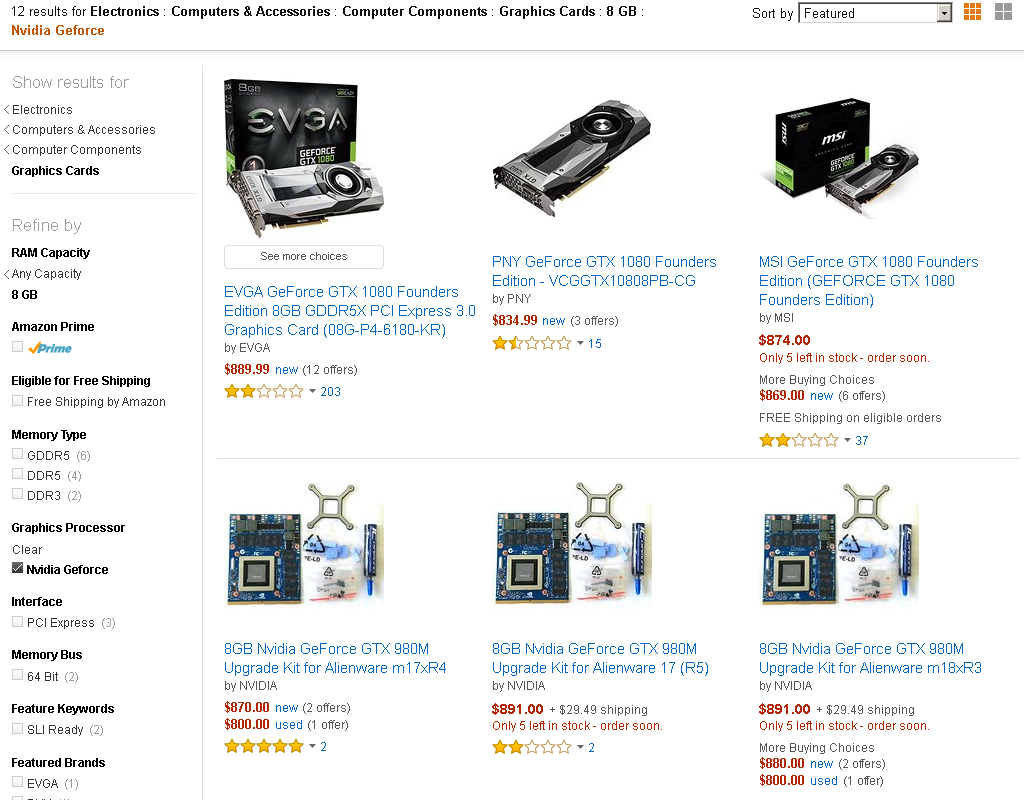Screen dimensions: 1024x800
Task: Click the See more choices button
Action: [x=304, y=257]
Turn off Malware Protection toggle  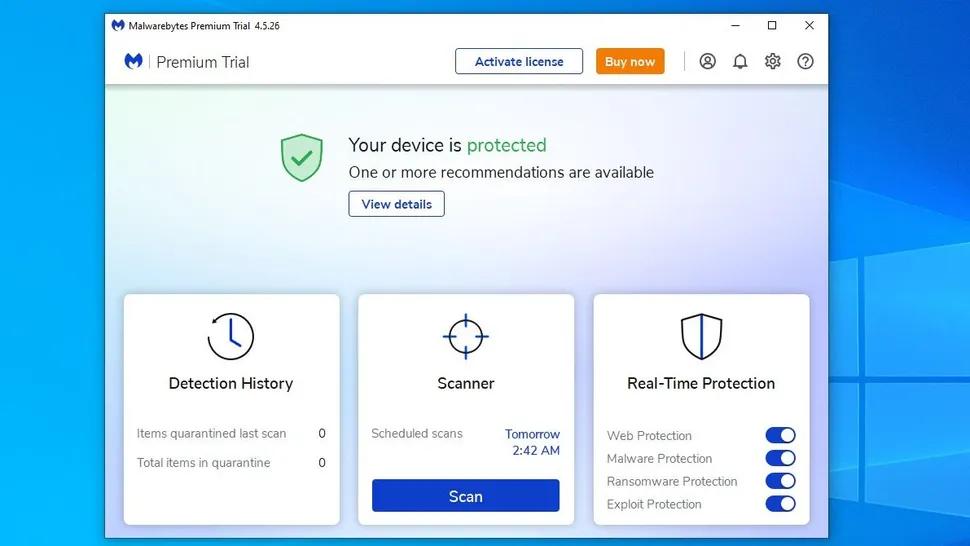[780, 458]
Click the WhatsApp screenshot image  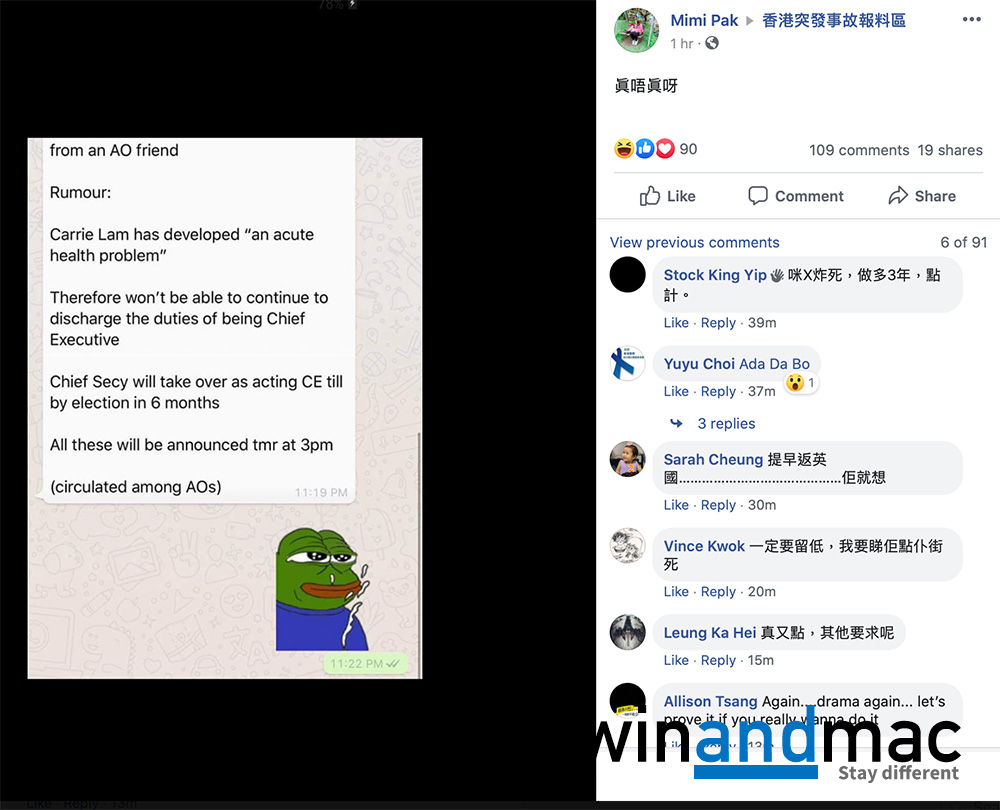click(224, 408)
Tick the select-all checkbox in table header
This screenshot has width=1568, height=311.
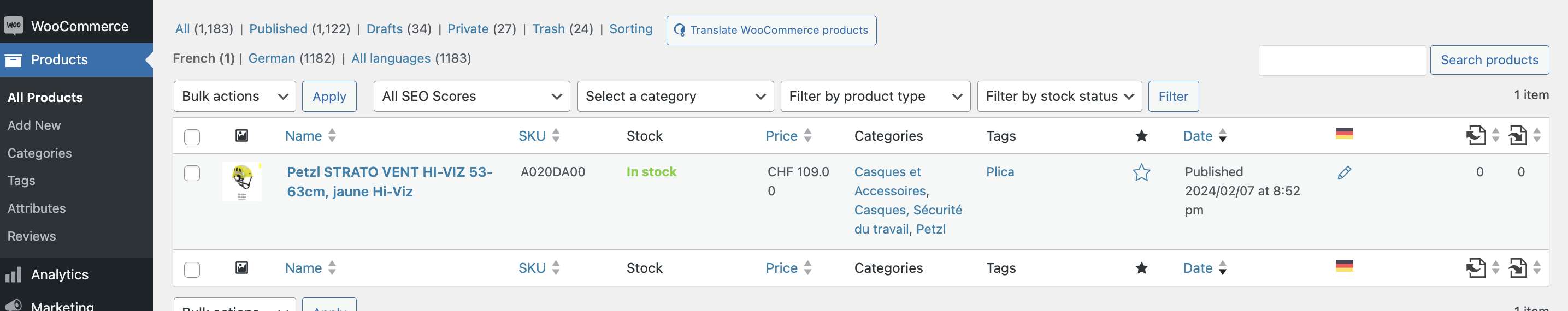(x=192, y=136)

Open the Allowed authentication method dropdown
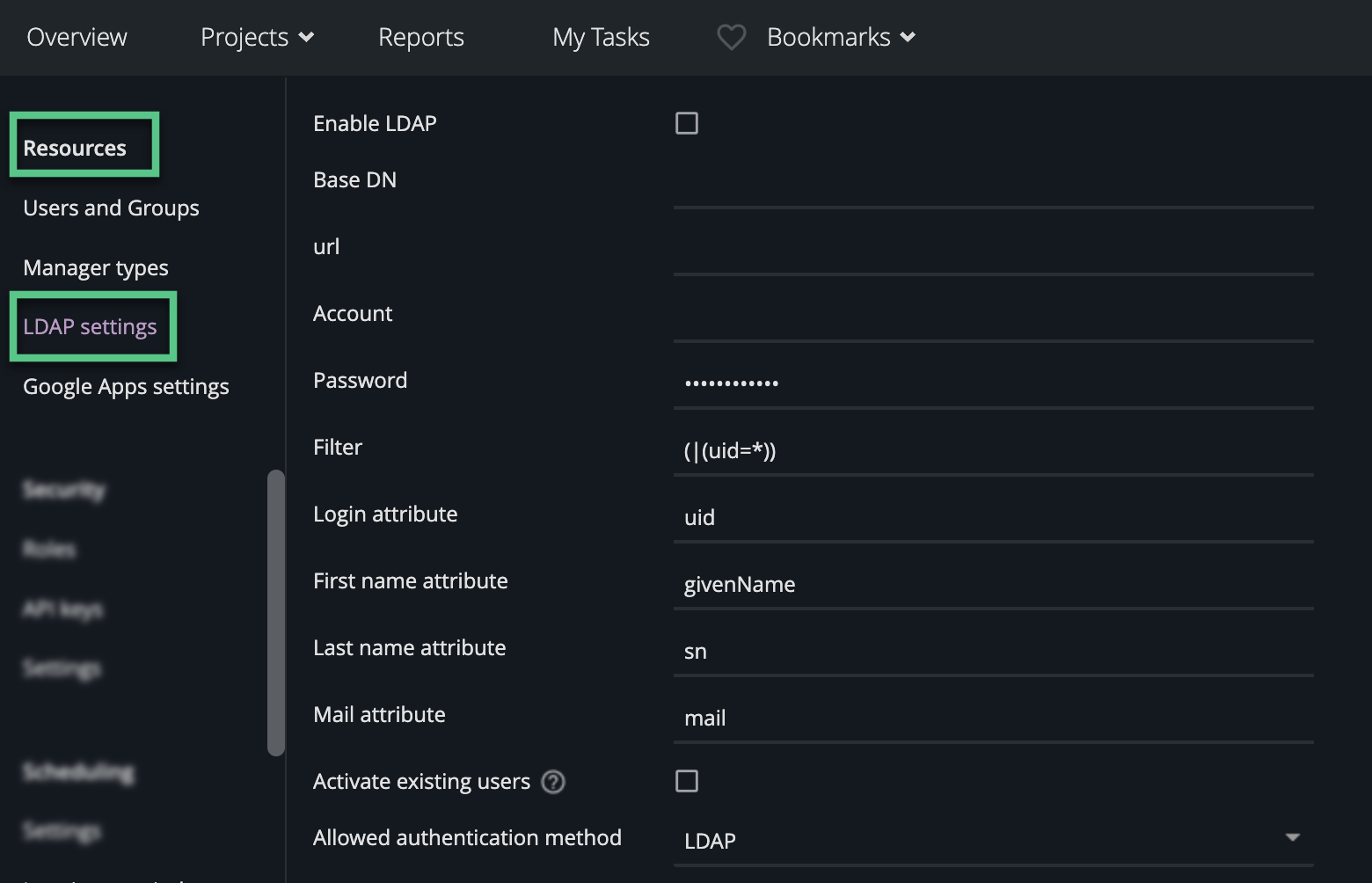pos(992,840)
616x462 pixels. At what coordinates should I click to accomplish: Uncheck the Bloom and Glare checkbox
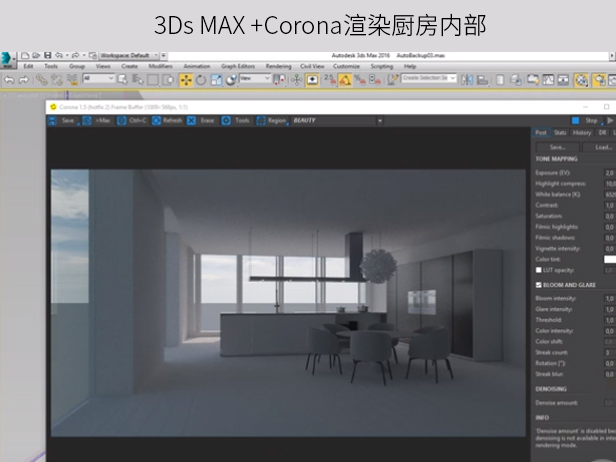tap(538, 285)
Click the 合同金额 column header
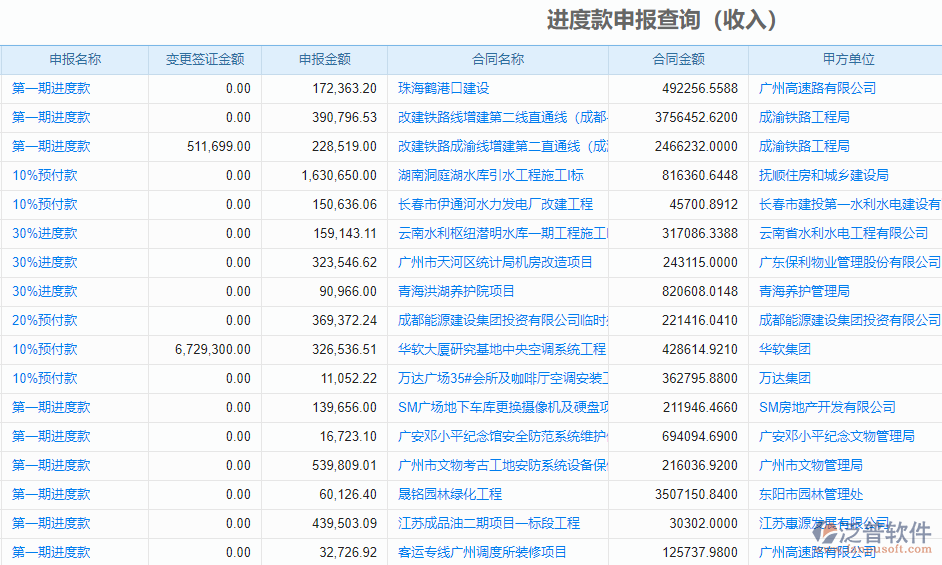 click(x=678, y=60)
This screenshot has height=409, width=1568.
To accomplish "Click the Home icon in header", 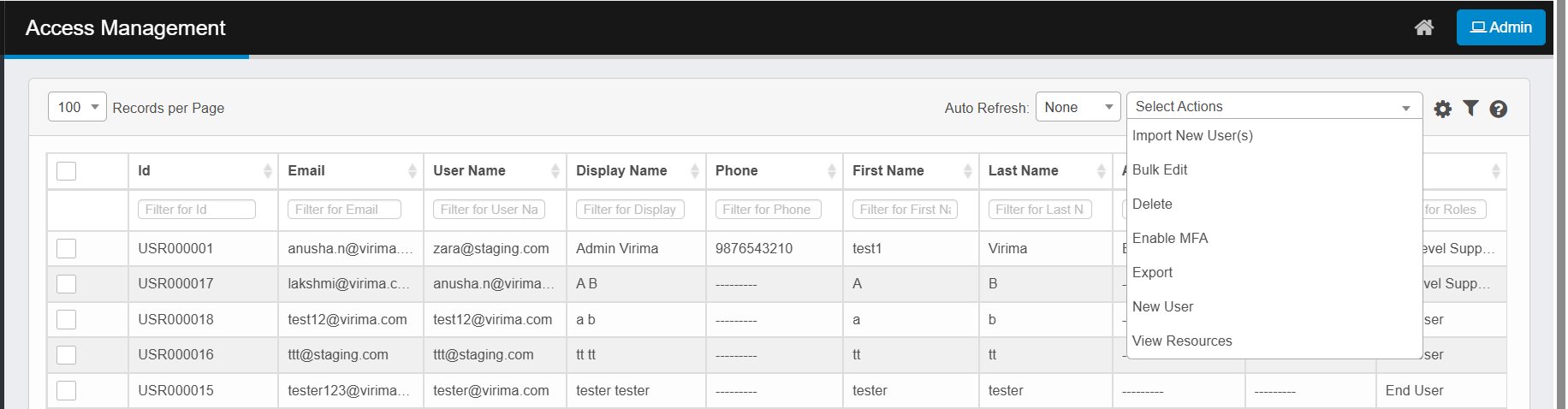I will click(1423, 27).
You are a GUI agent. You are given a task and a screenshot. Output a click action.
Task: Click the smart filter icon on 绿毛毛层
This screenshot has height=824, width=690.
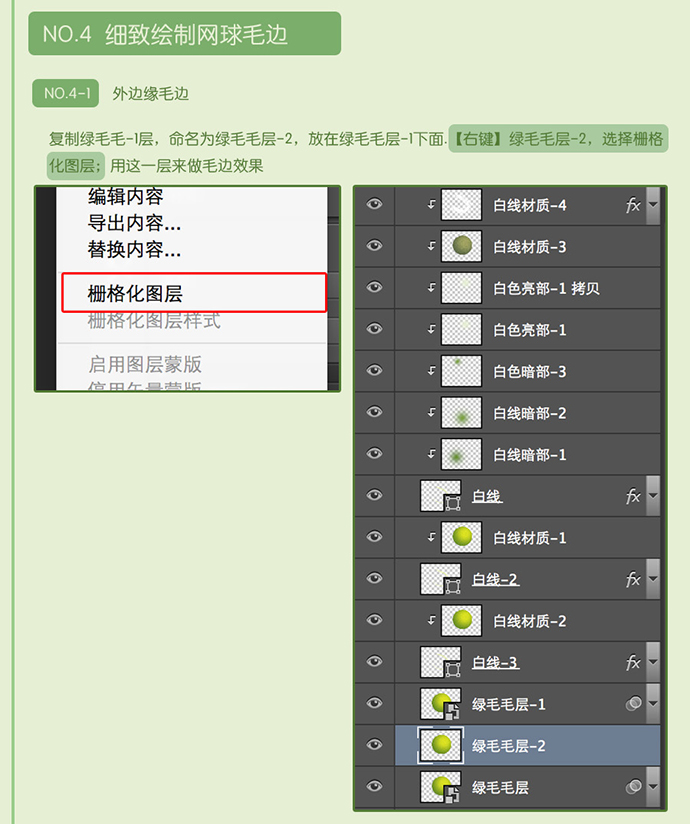632,788
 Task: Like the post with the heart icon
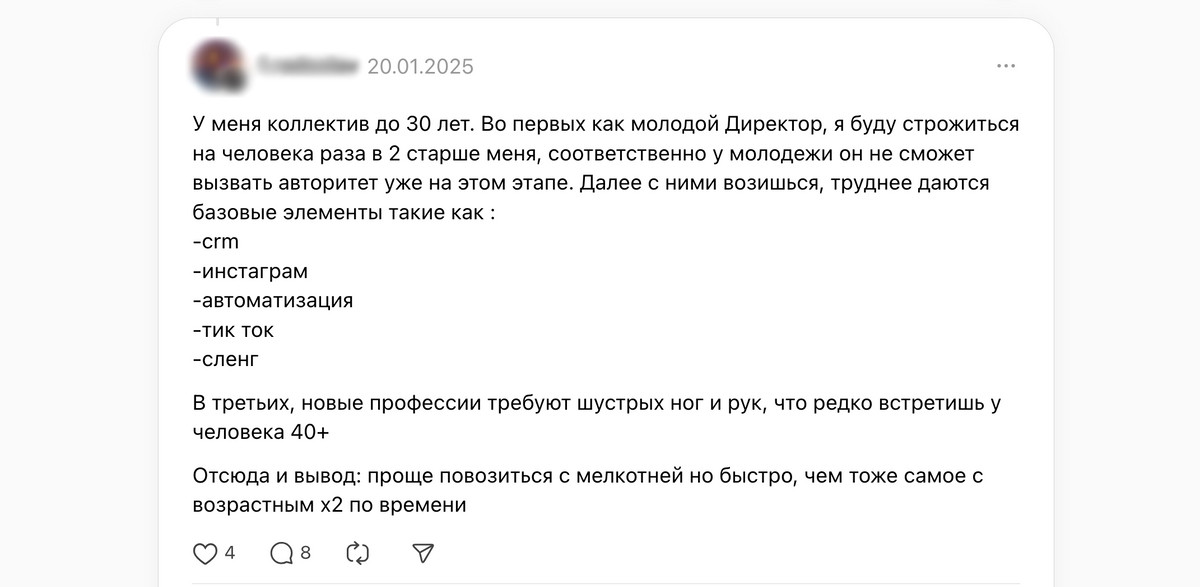click(204, 553)
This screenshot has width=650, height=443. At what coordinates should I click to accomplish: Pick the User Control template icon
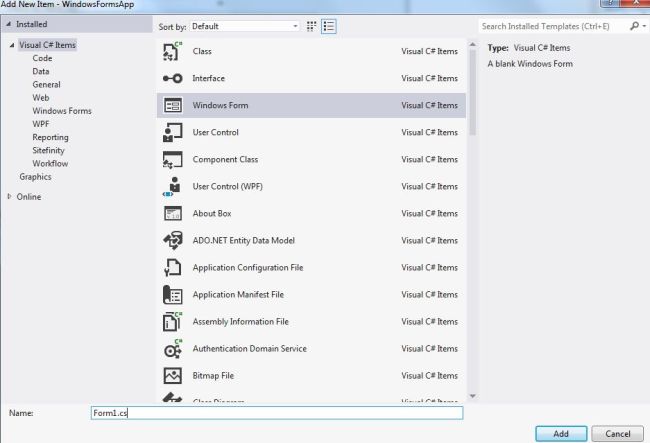click(172, 132)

## The task
Beginning with the line that contains "This screenshot has width=650, height=443." and ending with the last line of the data, transcribe each line exactly; pictures stay out.

## Written answer
This screenshot has width=650, height=443. At what coordinates should I click to accomplish: Pick the User Control template icon
click(172, 132)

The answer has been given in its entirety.